Au quartier 7 à Mbanga dans le
département du moungo région du Littoral, les populations sont à la fois
surprise et en colère contre l'artiste Maurice Djoumè; auteur des titres à
succès "Maïmouna" et "Aissatou" des années 1990.
Ce dernier
sans se soucier du sort des maisons voisines, à aspergé le domicile familial de
carburant et y a mis le feu dans la matinée du mardi 16 mai 2017. De la pure
folie ! s'exclament plusieurs dans le voisinage, qui ne comprennent toujours
pas que leur artiste dont ils savourent encore les mélodies aujourd'hui, ait pu
poser pareil acte. "Il ose mettre le feu comme ça, et si ça prenait
d'autres maisons, il devait être où pour répondre de ça ? Un acte comme ça
c'est très dangereux " vocifère un voisin devant ce qui reste de la maison
en matériaux provisoires, complètement consumée par les flammes.

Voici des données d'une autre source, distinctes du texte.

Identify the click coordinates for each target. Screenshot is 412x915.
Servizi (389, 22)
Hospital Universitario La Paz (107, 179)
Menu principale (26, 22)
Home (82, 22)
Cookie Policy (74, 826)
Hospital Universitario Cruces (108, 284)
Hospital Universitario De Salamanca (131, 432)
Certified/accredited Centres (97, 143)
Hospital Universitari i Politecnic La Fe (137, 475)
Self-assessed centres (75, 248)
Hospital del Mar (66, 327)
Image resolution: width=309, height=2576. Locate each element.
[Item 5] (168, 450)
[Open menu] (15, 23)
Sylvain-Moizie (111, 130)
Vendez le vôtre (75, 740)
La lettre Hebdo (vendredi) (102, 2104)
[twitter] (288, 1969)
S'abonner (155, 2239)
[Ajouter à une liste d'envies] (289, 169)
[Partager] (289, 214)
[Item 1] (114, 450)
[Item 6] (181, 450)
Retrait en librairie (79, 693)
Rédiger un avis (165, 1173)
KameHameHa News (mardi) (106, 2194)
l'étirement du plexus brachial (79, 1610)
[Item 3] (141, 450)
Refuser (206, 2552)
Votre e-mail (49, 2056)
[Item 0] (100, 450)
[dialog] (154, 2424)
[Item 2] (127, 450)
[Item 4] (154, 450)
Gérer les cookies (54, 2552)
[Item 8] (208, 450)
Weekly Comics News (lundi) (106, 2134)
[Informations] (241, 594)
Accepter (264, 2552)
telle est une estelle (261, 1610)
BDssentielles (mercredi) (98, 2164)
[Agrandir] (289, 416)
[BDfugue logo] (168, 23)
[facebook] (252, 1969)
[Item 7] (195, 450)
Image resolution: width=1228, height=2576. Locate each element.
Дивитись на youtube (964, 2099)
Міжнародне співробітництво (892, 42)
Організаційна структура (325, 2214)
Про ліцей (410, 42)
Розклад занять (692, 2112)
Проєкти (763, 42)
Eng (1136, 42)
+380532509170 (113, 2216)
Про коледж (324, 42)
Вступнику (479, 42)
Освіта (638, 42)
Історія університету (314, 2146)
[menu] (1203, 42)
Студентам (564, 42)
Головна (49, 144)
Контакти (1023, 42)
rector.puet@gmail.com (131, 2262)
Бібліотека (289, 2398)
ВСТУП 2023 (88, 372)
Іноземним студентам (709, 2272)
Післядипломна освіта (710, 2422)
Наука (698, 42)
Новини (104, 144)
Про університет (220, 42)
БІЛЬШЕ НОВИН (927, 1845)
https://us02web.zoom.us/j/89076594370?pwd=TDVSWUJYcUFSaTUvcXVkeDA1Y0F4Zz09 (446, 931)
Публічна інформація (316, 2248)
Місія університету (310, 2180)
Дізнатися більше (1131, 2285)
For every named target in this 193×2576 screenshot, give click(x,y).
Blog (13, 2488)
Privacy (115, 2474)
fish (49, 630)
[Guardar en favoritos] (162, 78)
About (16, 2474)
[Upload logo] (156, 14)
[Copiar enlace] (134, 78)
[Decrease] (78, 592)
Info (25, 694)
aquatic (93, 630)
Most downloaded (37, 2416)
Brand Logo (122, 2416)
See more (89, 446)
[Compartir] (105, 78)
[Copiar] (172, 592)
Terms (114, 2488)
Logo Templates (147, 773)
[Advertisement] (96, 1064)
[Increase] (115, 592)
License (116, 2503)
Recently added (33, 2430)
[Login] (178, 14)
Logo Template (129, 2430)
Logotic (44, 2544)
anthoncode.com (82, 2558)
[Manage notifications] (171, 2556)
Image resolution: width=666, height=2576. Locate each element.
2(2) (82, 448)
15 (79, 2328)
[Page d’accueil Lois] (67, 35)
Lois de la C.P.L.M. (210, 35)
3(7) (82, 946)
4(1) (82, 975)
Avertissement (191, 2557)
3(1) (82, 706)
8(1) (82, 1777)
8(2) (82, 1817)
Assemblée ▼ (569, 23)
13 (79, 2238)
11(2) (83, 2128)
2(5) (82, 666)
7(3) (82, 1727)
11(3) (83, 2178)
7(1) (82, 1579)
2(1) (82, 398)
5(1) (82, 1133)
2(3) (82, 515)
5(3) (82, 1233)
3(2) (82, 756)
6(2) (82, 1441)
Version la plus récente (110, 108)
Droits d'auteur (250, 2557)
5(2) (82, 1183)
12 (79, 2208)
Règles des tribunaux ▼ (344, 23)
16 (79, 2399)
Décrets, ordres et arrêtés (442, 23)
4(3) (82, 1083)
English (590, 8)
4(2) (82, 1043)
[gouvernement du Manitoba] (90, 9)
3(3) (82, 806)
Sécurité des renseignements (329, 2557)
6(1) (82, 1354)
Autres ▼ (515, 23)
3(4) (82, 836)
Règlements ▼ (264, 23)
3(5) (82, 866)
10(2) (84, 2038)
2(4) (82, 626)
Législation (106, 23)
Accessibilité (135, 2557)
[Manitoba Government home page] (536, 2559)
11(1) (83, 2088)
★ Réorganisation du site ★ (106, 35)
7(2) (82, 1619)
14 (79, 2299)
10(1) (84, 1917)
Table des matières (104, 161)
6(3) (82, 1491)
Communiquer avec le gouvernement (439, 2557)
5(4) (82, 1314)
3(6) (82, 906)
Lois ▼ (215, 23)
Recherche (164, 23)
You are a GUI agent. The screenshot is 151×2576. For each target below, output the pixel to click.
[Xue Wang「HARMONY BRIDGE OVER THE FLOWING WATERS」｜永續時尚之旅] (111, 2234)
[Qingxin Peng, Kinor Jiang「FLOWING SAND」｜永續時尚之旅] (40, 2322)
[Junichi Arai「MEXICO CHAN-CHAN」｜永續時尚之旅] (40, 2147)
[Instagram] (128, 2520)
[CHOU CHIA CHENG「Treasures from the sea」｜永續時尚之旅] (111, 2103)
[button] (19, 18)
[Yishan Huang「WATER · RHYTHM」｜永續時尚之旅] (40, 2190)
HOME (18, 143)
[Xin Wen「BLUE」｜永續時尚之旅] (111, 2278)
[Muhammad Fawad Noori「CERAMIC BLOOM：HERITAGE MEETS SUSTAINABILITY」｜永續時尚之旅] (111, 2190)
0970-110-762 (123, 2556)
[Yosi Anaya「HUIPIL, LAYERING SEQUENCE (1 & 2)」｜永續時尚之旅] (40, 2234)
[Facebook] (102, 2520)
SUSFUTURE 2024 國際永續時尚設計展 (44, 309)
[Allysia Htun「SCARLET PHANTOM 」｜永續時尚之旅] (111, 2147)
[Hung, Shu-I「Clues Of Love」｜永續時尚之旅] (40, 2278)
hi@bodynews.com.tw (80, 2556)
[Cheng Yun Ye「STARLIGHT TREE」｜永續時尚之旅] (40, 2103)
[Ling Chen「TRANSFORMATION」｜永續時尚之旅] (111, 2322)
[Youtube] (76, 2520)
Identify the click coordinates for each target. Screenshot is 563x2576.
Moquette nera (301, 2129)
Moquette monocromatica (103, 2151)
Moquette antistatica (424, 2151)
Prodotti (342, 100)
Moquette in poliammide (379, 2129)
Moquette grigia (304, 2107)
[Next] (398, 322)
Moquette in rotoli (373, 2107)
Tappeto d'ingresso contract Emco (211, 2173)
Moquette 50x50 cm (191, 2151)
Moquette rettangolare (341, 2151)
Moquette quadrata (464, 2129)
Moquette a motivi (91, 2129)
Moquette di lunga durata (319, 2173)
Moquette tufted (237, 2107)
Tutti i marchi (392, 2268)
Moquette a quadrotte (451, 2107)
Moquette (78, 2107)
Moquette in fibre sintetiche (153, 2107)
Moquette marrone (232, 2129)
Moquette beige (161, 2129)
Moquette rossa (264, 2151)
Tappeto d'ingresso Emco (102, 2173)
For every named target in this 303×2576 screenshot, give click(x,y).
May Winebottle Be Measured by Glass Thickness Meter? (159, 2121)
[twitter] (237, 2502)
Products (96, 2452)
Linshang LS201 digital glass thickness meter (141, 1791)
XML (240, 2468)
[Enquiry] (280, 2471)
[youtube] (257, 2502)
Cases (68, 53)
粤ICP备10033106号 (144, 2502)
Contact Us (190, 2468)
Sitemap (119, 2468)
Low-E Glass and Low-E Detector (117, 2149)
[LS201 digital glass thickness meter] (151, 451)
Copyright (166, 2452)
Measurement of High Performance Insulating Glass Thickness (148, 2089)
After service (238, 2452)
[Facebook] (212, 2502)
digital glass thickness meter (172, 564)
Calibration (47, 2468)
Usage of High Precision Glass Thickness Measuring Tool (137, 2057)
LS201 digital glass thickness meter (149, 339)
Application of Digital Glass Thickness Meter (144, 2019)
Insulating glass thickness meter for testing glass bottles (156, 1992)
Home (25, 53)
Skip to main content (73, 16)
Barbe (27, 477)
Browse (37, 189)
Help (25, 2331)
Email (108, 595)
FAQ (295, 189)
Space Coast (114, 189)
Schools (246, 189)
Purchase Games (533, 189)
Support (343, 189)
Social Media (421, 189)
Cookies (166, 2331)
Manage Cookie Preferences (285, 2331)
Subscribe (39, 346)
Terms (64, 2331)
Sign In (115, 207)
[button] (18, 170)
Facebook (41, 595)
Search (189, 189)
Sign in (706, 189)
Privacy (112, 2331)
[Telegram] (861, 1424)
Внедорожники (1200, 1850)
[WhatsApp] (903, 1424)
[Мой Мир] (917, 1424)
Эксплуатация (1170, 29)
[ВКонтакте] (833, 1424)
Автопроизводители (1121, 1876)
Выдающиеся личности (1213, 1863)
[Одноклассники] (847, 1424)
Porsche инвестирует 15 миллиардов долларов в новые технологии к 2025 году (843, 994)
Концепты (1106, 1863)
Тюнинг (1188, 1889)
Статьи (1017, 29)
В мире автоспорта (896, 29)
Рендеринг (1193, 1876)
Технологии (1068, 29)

Interrogé, le frère cadet de
l'artiste camerounais dit ne pas comprendre ce qui est passé par là tête de son
aîné. Mais au regard des faits ayant précédés cet incendie volontaire, l'on
pourrait conclure qu'il s'agit d'un violent accès de colère.
"Mon grand-frère avait
planté une petite fleur ici devant la cour. Lundi le père est arrivé il a
arraché la fleur. Mon grand-frère lui demande pourquoi il fait ça, il lui
répond en lui balançant la main derrière l'oreille. Ça a énervé mon grand-frère
qui a décidé de lui suspendre la lumière en son absence. C'est à son retour
autour de 4h qu'il a constaté et s'est fâché en disant pourquoi on lui coupe la
lumière alors qu'il paie ses quittances. Il a commencé alors à dire qu'il va
brûler la maison. Nous on ne pensait pas qu'il était sérieux." raconte
l'une des nièces de l'artiste. Autour de 7h le chanteur Maurice Djoumè de son
vrai nom Mpackato, va se saisir d'un bidon de carburant qu'il va vider autour
et à l'intérieur de la maison, invitant tout le monde à sortir avant de claquer
sa bûchette, et de s'en aller.
Revenu sur les lieux, l'artiste
va se mettre à rire en voyant la mobilisation pour éteindre le feu et rappeller
que c'est lui qui a mis le feu, les uns et les autres doivent laisser brûler ;
racontent des témoins
"Ma maman est Baloum, mon
père est un Bamenda. Je ne sais pas ce qui s'est passé, il a offert un lopin de
terre à ma maman que j'ai bâti . Maintenant ça fait problème, puisque les autres
disent que je suis bamenda. Tous les jours ce sont les injures de la part de
mes autres frères, on a pas le même père. Ils me disent :" tu fais tes
besoins sur toi, quand tu bois tu urines sur toi, tu es un bamenda, tu dégages
de chez nous, tu n'es pas chez toi ici", alors j'étais fatigué."
confie le chanteur camerounais.
Avant de commettre son acte
pyromane, Maurice Djoumè à pris le soin de sortir de la maison sa guitare et
son disque d'or, 2 objets précieux de ses années de gloire en tant qu'artiste.